Freight transportation dominated our activities in the 1980’s and 1990’s, and played an important formative role in our approach to modeling. Uncertainty is very important in freight transportation, and was central in our development of the tools of approximate dynamic programming for high dimensional stochastic optimization problems.
Some of our more notable activities have included:
- Locomotive planning at Norfolk Southern Railroad with PLASMA – Approximate dynamic programming has produced what appears to be the first production optimization model for locomotives for a North American freight railroad. PLASMA is used for both strategic and tactical planning (winner, Best Paper prize from Society for Transportation Science and Logistics, 2015)
- United Parcel Service – We developed a multiagent simulator for modeling their intercity operations.
- Planning high value spare parts for Embraer – Approximate dynamic programming was used to optimize 700 high value spare parts at Embraer, simultaneously planning advance orders, re-usable parts, and the allocation to field inventory locations subject to tight cost and service constraints.
- Driver fleet planning at Schneider National – The “tactical planning system” as they call it uses approximate dynamic programming to intelligently model the behavior of dispatchers, allowing Schneider to change the mix of drivers and freight, or to test changes in work rules and driver management policies.
- Linehaul operations for Yellow Roadway Worldwide. Yellow was the early developer of SUPERSPIN (used by the entire LTL industry). Through the 1990’s we developed an interactive, dynamic linehaul planning system for drivers.

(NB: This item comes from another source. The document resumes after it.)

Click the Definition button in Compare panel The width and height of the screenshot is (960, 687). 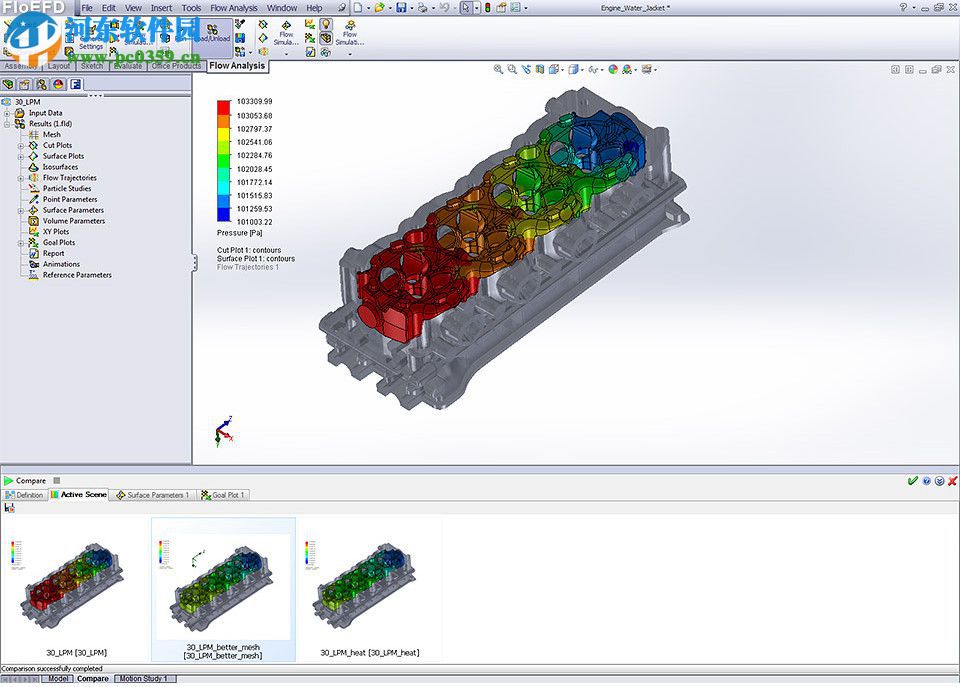coord(24,494)
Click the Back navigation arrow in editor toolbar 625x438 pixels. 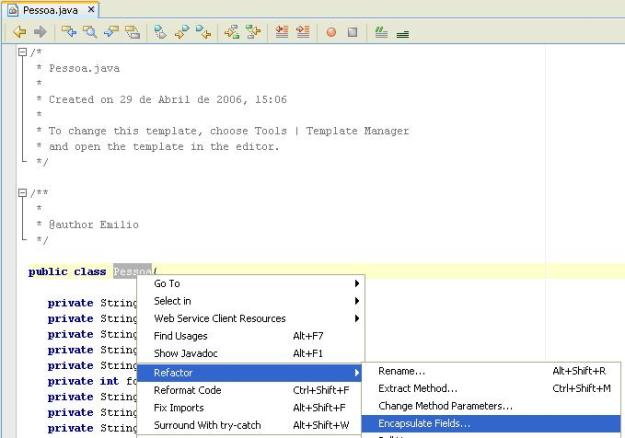(16, 31)
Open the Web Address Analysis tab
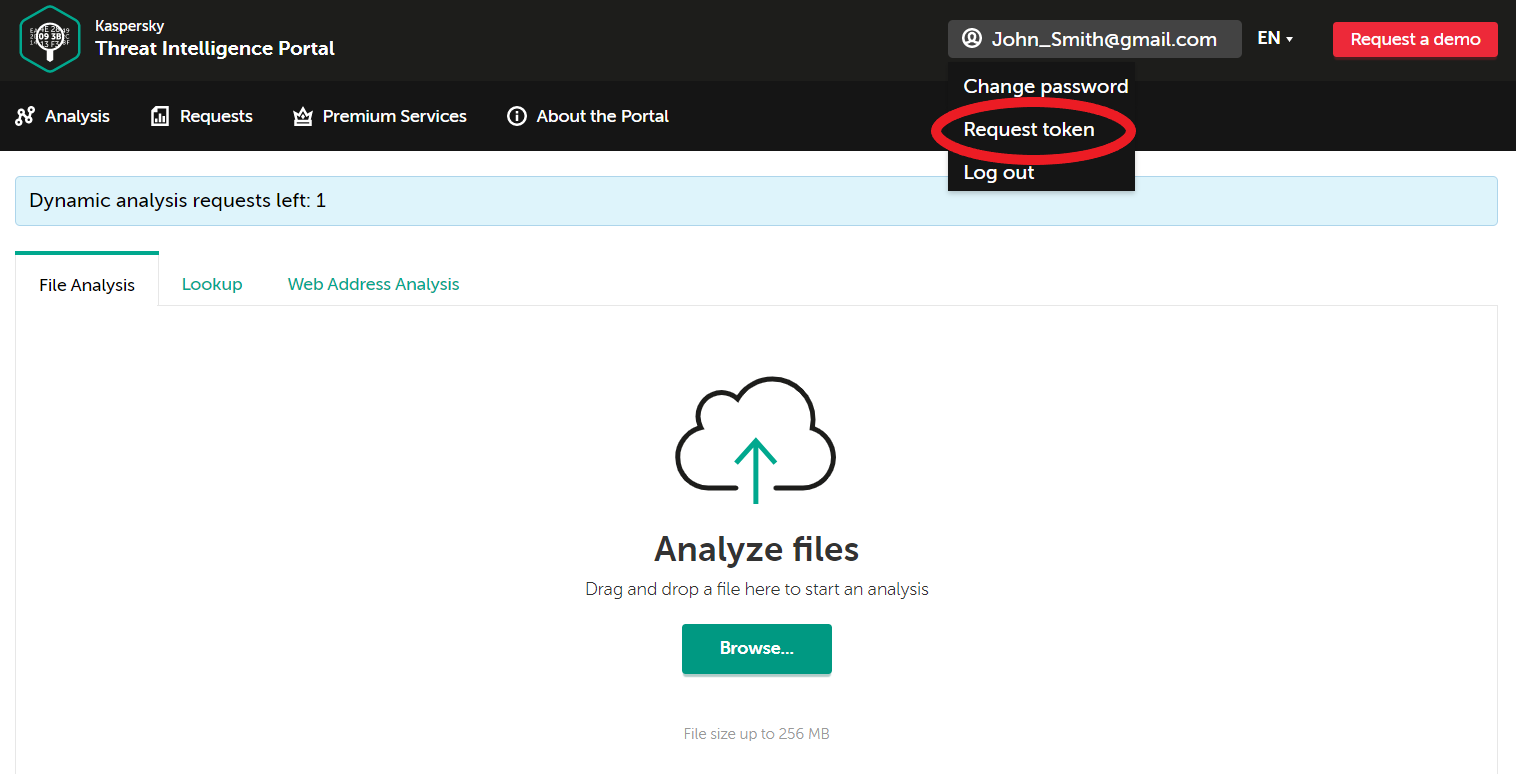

Over 2017-2020 we developed and implemented a dynamic load planning model with a parallel driver optimization system.
- Netjets – We have developed a series of models for Netjets, the leader in the fractional jet ownership industry. Our planning models include a highly detailed model that simultaneously optimizes pilots, aircraft and customers at a high level of detail over a month; a strategic fleet planning model that spans 10 years; and a more aggregate fleet planning model that optimizes purchases, sales and fleet mix over 10-20 years.
See impact on industry for a complete list of projects.
In the late 1990’s, our diversity of projects was the motivation behind the modeling framework known as the dynamic resource transformation problem (DRTP). Solving the stochastic, dynamic problems arising in this setting was the primary motivation behind our work to solve high dimensional dynamic programs using the modeling and algorithmic framework of approximate dynamic programming.